Instruction:
Please render every line of the records below as a Markdown table with the columns "Row" and "Line", leaving out blank lines.

Source data:
◆ ◆ ◆

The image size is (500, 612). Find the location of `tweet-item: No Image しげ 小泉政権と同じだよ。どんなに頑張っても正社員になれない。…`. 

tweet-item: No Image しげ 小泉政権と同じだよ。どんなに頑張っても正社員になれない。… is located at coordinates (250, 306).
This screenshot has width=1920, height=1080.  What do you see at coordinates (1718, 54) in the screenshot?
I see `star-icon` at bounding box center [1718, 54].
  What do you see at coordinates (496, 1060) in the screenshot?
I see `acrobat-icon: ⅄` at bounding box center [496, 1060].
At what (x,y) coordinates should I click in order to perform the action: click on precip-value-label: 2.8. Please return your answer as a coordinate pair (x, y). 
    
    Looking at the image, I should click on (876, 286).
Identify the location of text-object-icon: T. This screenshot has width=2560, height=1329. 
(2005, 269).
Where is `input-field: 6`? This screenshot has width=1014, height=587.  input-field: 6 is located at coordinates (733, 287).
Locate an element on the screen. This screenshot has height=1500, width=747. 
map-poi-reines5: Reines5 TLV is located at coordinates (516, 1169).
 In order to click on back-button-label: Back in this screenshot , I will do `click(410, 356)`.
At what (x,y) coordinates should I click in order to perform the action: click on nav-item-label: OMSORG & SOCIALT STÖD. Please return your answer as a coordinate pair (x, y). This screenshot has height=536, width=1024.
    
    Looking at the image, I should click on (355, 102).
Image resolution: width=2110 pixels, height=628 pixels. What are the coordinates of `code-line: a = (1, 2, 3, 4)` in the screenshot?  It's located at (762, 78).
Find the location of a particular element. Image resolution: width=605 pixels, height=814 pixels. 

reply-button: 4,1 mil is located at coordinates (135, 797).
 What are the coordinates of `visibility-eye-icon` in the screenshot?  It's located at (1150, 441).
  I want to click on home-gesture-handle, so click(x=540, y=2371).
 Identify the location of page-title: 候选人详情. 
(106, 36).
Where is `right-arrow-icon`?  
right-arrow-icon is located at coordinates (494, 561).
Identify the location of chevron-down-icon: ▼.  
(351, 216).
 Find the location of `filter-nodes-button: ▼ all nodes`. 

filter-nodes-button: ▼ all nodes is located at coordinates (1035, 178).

◆ ◆ ◆

Solution below:
| Row | Line |
|---|---|
| 1 | The image size is (500, 612). Find the location of `tweet-item: No Image しげ 小泉政権と同じだよ。どんなに頑張っても正社員になれない。…`.  |
| 2 | tweet-item: No Image しげ 小泉政権と同じだよ。どんなに頑張っても正社員になれない。… is located at coordinates (250, 306). |
| 3 | This screenshot has width=1920, height=1080.  What do you see at coordinates (1718, 54) in the screenshot? |
| 4 | I see `star-icon` at bounding box center [1718, 54]. |
| 5 |   What do you see at coordinates (496, 1060) in the screenshot? |
| 6 | I see `acrobat-icon: ⅄` at bounding box center [496, 1060]. |
| 7 | At what (x,y) coordinates should I click in order to perform the action: click on precip-value-label: 2.8. Please return your answer as a coordinate pair (x, y).  |
| 8 |     Looking at the image, I should click on (876, 286). |
| 9 | Identify the location of text-object-icon: T. This screenshot has width=2560, height=1329.  |
| 10 | (2005, 269). |
| 11 | Where is `input-field: 6`? This screenshot has width=1014, height=587.  input-field: 6 is located at coordinates (733, 287). |
| 12 | Locate an element on the screen. This screenshot has height=1500, width=747.  |
| 13 | map-poi-reines5: Reines5 TLV is located at coordinates (516, 1169). |
| 14 |  In order to click on back-button-label: Back in this screenshot , I will do `click(410, 356)`. |
| 15 | At what (x,y) coordinates should I click in order to perform the action: click on nav-item-label: OMSORG & SOCIALT STÖD. Please return your answer as a coordinate pair (x, y). This screenshot has height=536, width=1024. |
| 16 |     Looking at the image, I should click on (355, 102). |
| 17 | Image resolution: width=2110 pixels, height=628 pixels. What are the coordinates of `code-line: a = (1, 2, 3, 4)` in the screenshot?  It's located at (762, 78). |
| 18 | Find the location of a particular element. Image resolution: width=605 pixels, height=814 pixels.  |
| 19 | reply-button: 4,1 mil is located at coordinates (135, 797). |
| 20 |  What are the coordinates of `visibility-eye-icon` in the screenshot?  It's located at (1150, 441). |
| 21 |   I want to click on home-gesture-handle, so click(x=540, y=2371). |
| 22 |  Identify the location of page-title: 候选人详情.  |
| 23 | (106, 36). |
| 24 | Where is `right-arrow-icon`?   |
| 25 | right-arrow-icon is located at coordinates (494, 561). |
| 26 | Identify the location of chevron-down-icon: ▼.   |
| 27 | (351, 216). |
| 28 |  Find the location of `filter-nodes-button: ▼ all nodes`.  |
| 29 | filter-nodes-button: ▼ all nodes is located at coordinates (1035, 178). |